Delappe has talked about the importance of women’s bodies not being objectified through the male gaze but instead being seen as strong and useful. Do you think Australians succeed at addressing this as an issue?

“A lot of people would probably disagree with this but I think a lot of us in Australia would also say, ‘we’re no obese’, ‘we’re not sexist’, ‘we’re not racist.’”

Although we would all like a play that is entirely focused on female experience to be a run-of-the-mill occurrence, Arthur talks about the specialness of being in a production written, directed by, staring and produced by women. Though when you dig into it, Arthur openly expresses her frustration with the all-female production being seen as anything other than normal and can’t wait for a world and a time in which all female productions are so standard that we don’t even discuss it as a feature of a play. Would we comment when a male directed male staring superhero film comes out? No!

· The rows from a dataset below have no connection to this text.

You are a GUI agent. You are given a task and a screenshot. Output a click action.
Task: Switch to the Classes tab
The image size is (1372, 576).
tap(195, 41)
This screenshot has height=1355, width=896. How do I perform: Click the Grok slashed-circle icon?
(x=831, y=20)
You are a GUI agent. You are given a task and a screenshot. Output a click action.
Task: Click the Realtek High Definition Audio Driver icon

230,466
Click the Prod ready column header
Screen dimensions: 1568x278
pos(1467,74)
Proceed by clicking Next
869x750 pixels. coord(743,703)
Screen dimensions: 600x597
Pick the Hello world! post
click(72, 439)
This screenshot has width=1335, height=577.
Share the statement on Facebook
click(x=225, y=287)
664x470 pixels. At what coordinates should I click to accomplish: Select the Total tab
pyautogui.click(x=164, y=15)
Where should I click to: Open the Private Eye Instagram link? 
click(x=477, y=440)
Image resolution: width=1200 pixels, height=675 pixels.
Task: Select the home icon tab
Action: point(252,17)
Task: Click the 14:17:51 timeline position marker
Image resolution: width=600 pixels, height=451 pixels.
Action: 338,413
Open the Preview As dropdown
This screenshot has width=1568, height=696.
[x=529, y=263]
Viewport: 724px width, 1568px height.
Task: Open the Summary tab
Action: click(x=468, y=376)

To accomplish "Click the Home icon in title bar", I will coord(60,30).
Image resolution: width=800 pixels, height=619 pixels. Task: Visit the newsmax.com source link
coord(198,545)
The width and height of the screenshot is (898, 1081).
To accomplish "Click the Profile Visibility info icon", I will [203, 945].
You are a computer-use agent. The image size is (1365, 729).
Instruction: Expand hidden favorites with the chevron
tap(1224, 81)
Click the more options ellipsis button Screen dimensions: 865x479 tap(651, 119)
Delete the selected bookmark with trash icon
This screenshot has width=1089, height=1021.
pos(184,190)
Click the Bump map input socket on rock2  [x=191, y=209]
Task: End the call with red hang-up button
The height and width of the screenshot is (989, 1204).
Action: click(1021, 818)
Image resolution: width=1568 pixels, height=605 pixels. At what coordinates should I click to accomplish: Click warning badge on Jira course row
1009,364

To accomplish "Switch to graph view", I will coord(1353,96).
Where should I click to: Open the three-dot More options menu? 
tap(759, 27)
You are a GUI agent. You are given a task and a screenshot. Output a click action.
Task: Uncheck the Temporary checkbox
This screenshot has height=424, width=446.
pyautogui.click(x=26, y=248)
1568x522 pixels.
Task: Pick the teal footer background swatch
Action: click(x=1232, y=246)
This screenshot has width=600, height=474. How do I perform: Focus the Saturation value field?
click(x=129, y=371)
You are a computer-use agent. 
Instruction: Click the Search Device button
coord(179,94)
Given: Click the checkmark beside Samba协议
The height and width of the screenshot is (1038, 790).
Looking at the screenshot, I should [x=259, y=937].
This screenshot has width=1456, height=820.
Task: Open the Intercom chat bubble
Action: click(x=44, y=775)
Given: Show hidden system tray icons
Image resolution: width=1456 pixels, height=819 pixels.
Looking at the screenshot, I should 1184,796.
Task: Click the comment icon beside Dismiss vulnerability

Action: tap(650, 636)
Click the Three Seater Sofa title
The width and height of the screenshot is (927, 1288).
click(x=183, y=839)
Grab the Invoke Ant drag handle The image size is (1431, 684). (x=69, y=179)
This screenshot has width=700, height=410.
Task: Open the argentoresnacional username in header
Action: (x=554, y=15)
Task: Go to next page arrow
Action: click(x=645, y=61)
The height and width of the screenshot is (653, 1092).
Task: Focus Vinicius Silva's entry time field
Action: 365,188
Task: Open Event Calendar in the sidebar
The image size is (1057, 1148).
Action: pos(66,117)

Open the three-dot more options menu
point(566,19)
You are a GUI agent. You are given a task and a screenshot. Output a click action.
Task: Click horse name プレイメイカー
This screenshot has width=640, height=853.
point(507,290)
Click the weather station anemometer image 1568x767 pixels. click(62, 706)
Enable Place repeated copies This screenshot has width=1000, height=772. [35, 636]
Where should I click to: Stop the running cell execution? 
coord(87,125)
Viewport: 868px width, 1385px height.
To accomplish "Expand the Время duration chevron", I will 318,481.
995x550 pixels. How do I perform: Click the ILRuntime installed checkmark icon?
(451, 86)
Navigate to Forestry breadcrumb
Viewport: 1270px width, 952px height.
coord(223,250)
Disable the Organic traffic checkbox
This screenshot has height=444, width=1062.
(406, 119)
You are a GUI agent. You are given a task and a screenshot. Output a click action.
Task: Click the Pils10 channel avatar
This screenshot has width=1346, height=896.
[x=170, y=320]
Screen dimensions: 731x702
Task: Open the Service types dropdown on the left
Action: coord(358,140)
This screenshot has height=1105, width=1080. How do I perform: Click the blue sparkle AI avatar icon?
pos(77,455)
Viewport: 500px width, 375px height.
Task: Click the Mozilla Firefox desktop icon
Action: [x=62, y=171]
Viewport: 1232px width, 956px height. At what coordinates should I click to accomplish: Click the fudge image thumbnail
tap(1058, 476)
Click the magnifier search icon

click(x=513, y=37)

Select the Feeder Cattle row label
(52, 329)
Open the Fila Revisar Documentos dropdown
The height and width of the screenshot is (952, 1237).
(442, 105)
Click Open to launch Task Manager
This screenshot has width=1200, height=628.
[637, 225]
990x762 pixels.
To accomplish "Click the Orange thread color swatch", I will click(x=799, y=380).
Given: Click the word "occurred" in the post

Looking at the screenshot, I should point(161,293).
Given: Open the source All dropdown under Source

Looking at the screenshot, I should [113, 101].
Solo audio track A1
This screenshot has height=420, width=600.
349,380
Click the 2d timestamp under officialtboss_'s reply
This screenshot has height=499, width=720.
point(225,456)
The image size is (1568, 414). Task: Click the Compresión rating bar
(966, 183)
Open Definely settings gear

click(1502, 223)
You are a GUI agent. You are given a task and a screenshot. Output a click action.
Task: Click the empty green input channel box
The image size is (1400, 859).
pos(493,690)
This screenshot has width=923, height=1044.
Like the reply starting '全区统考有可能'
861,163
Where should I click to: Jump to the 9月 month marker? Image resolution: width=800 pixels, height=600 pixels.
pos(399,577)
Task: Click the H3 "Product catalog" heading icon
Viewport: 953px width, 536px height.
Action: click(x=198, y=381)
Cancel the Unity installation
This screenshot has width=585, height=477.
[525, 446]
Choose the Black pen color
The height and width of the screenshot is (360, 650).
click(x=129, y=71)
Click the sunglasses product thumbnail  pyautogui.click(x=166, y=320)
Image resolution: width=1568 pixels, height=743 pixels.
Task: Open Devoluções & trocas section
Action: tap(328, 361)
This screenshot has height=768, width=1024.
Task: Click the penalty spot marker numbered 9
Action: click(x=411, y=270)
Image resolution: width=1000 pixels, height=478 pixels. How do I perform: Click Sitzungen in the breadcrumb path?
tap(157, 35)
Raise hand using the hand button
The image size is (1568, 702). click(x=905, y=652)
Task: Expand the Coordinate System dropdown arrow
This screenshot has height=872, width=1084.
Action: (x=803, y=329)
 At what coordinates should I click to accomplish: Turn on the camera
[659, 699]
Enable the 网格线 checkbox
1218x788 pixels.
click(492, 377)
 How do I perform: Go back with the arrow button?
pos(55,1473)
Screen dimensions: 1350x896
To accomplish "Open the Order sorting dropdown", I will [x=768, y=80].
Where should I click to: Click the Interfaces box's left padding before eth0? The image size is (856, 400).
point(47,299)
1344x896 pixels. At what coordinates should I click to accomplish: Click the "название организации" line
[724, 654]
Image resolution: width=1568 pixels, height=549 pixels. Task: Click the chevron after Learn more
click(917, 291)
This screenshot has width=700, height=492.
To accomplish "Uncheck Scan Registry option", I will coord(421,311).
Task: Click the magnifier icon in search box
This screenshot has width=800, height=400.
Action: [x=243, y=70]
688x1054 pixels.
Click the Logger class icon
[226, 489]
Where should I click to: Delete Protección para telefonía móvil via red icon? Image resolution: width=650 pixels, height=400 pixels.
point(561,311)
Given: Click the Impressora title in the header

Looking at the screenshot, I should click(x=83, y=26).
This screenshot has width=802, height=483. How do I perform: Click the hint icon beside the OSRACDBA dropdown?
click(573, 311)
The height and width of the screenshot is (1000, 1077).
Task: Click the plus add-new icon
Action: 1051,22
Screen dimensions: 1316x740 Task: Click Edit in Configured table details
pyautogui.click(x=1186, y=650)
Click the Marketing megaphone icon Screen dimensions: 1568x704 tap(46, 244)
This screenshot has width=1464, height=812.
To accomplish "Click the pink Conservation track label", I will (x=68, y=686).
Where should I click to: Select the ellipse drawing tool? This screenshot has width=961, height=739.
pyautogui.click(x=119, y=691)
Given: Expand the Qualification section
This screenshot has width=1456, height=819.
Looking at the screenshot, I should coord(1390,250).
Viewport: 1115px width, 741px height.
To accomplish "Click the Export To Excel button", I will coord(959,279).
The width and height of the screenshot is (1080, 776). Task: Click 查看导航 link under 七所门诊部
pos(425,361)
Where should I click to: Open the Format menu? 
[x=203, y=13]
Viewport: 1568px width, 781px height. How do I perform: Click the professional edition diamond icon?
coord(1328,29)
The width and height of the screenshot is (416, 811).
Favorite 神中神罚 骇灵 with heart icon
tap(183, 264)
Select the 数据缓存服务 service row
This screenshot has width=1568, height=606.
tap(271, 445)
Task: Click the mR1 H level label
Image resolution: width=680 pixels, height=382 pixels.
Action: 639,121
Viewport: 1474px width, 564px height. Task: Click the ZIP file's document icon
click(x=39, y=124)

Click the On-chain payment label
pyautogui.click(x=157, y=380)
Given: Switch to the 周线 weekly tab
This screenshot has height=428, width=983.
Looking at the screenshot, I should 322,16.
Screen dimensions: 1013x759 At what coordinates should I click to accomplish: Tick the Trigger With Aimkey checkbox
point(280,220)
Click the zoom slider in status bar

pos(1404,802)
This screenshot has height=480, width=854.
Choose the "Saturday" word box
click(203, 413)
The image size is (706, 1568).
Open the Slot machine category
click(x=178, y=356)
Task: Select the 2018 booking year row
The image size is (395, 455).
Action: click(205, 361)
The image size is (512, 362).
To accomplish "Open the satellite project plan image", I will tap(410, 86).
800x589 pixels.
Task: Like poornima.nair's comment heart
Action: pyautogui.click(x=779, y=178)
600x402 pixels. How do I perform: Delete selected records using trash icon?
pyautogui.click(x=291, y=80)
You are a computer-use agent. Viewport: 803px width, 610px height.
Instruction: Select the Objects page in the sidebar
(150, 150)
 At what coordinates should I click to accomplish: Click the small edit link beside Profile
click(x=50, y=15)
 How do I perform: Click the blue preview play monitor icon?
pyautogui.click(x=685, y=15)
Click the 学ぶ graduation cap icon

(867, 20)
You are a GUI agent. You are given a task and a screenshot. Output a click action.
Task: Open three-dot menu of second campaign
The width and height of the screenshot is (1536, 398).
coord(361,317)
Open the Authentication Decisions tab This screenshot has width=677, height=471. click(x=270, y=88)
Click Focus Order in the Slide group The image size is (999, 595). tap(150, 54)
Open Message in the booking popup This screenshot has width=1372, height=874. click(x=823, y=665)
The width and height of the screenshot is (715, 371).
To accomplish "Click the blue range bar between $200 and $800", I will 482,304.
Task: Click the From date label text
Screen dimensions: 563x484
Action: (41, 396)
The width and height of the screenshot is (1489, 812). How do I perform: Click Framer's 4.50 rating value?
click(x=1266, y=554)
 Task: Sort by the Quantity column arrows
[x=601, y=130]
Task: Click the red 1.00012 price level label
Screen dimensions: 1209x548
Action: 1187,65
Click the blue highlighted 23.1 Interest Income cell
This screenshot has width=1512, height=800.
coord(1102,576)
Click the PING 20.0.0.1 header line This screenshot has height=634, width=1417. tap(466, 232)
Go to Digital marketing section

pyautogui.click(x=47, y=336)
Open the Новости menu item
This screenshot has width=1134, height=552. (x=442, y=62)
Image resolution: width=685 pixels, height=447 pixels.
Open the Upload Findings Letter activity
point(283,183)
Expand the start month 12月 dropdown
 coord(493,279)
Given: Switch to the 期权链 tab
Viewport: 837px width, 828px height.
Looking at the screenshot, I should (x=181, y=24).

“I’m waiting for the day that people don’t go “hey you’re a woman that’s really cool” and also “you’re doing an all-female play how cool is that” because it should just be a given that this should happen as much as all male productions, or all male casts do.”

If you’re frustrated with the deep mediocrity of female characterisation in film and television where women often serve as mere foils of men, reflected back their values and worries, then this is a play for you.

“As soon as the play starts there’s nine women talking almost simultaneously and yet everyone is keeping up with multiple conversations happening at once. It’s something that women very directly get.”

Often art that puts female experience at the centre fails to grab the attention of men and we see not enough men in the audience for these kind of shows, but the ideas in ‘Wolves’ are for everyone. Explorations of suburban isolation, modern life, the loneliness of the bubbles we operate in and the importance of finding meaningful, whole and unconditional supporting relationships.

“There are [professional soccer] scouts that turn up later in the play and that changes a lot. All of a sudden the team becomes individuals rather than this close-knit group of people who all have each others’ backs.”

“I think it’s about seeing this exact point in your life where you start to really think about your future and who you are as how you exist in relation to other people and what your place in the world actually is. I think it really reflects that for anyone in the audience, to remember that cusp between teenagehood and adulthood.”

And if you’re a young or aspiring director, Arthur confides that the best thing you can do is find the right material and the right people: “It’s always worth finding a mentor, looking to the people who really inspire you and always make the work that really resonates with you whether that be an all-female story or telling a story because the ideals and the values in it are amazing.”

The values of exploring empathy and engaging with other earnestly couldn’t come at a more topical time in the wake of our discussions around Invasion Day vs Australia this January. This play is an invitation to “start thinking not only about your own experience but also how different experiences affect other people. You may sit in a more privileged position but the only way we can move forward as a society is to emphasise and understand that not every experience is the same as your own.”